Change "Cookie settings" to "Privacy settings" everywhere in the lines below and leave everything else as it is. Omit the pictures from your answer.

(Click-target data)

┌──

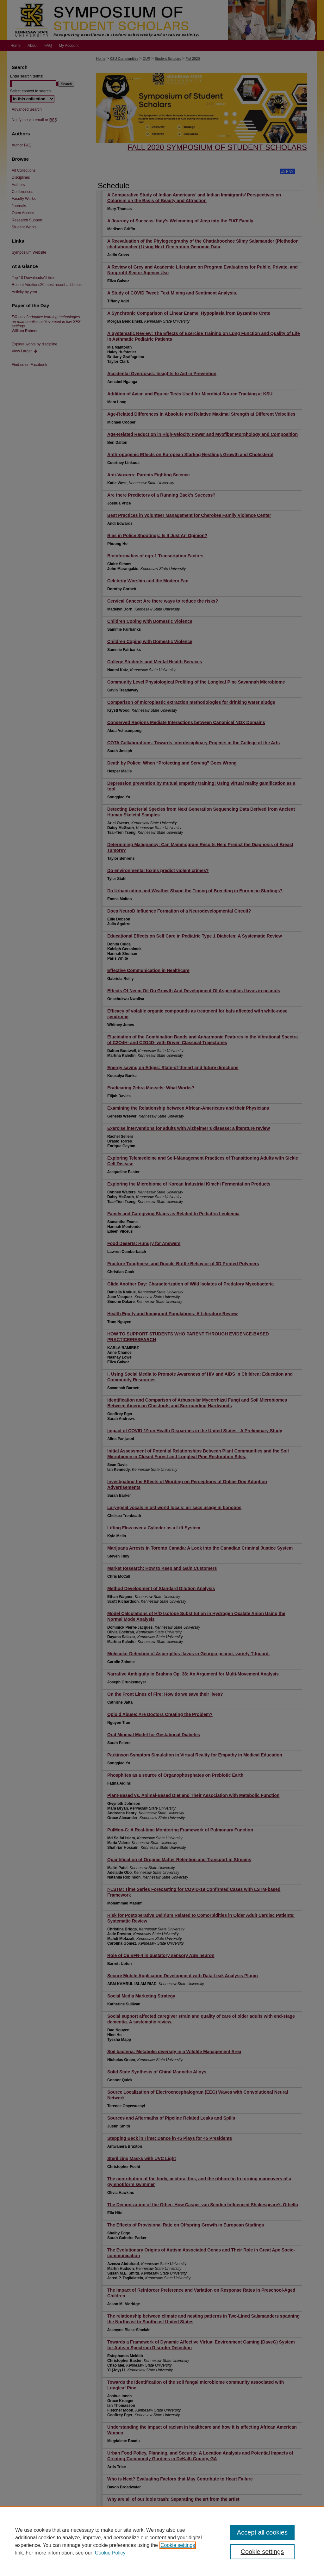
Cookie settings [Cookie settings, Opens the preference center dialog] (262, 2551)
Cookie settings (177, 2545)
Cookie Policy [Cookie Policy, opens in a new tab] (110, 2552)
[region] (162, 2541)
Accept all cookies (262, 2532)
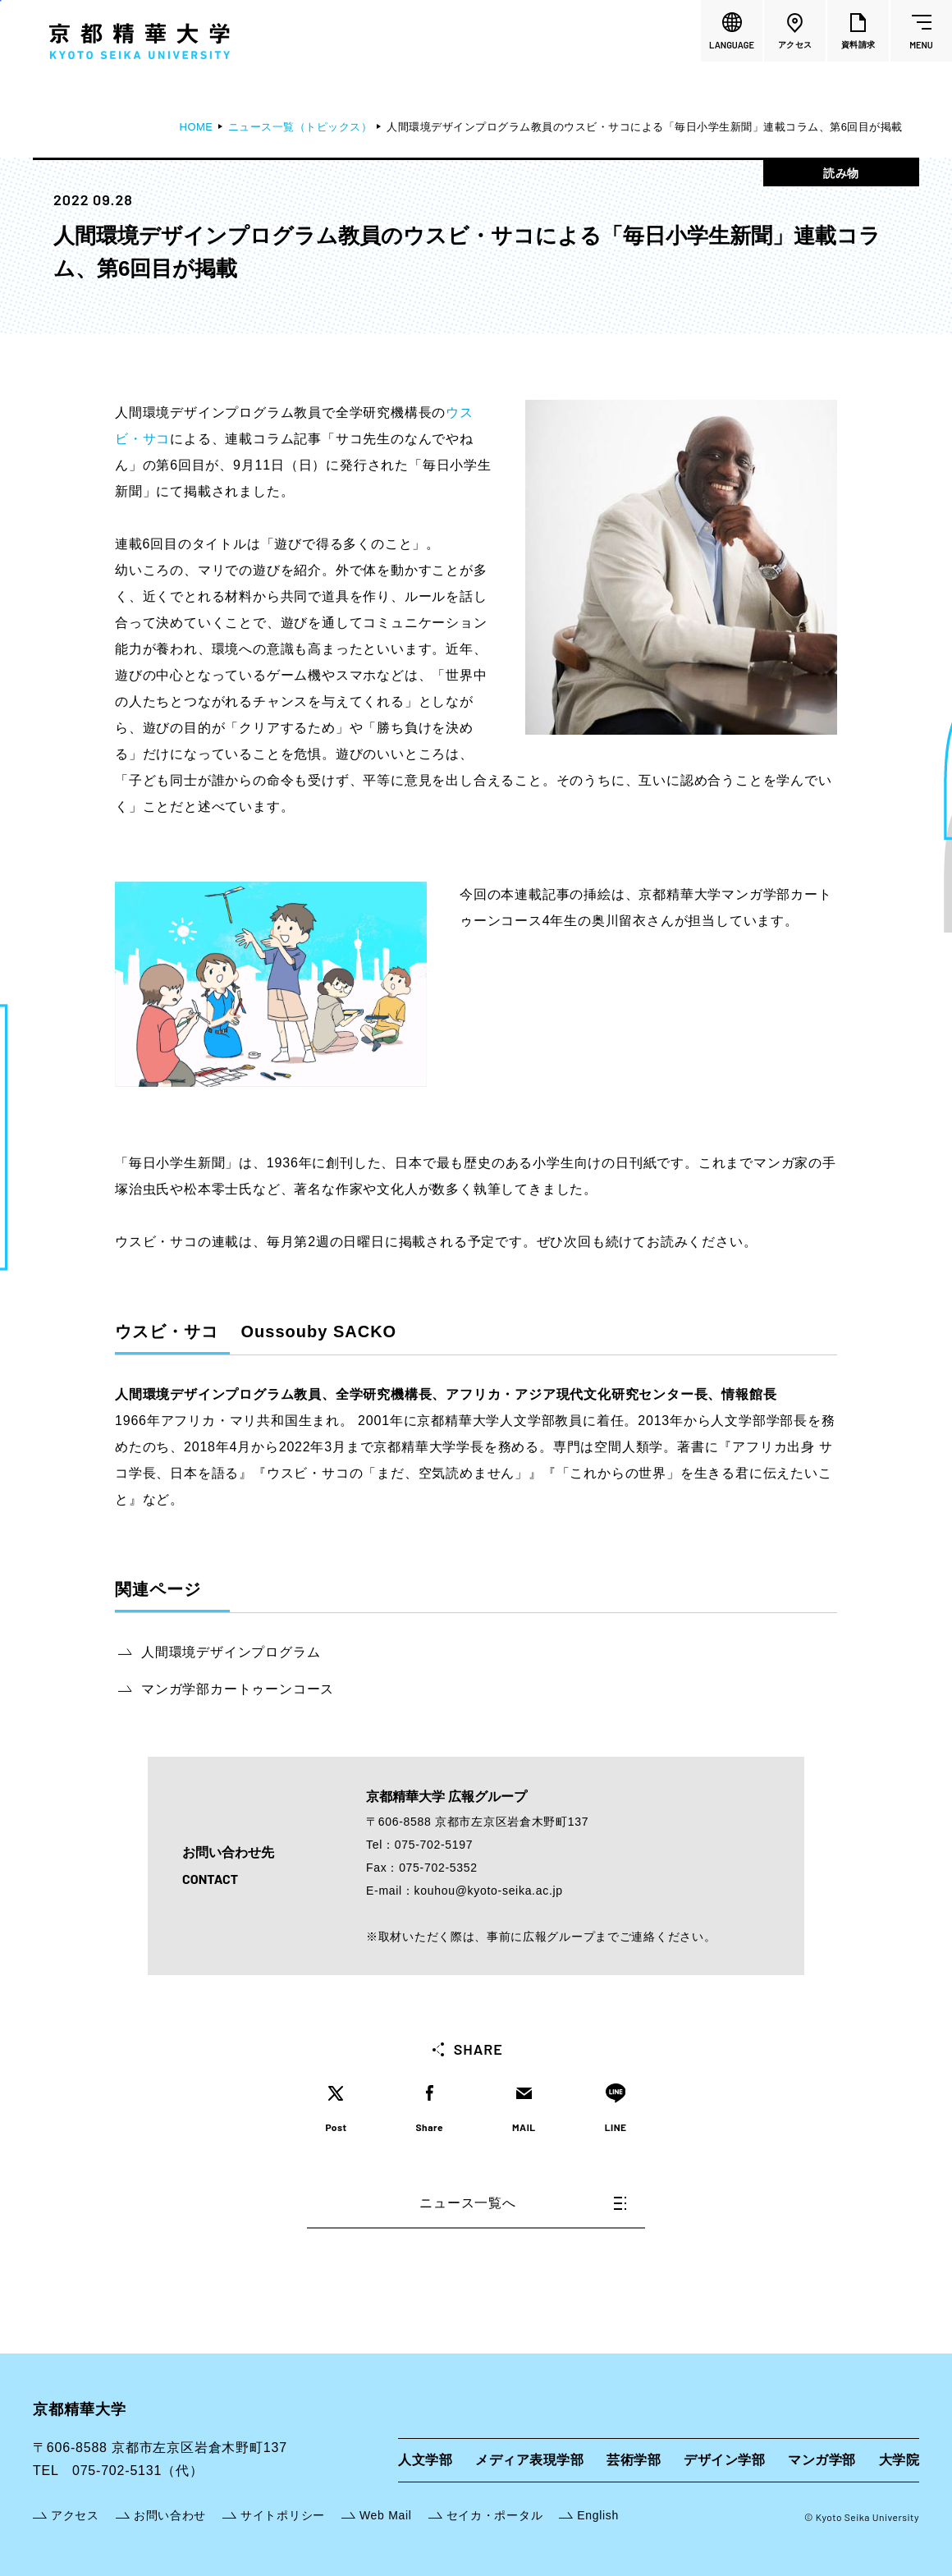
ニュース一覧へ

└──

▶ _RESULT OF THIS TASK_:
Privacy settings [Privacy settings, Opens the preference center dialog] (262, 2551)
Privacy settings (177, 2545)
Cookie Policy [Cookie Policy, opens in a new tab] (110, 2552)
[region] (162, 2541)
Accept all cookies (262, 2532)
ニュース一覧へ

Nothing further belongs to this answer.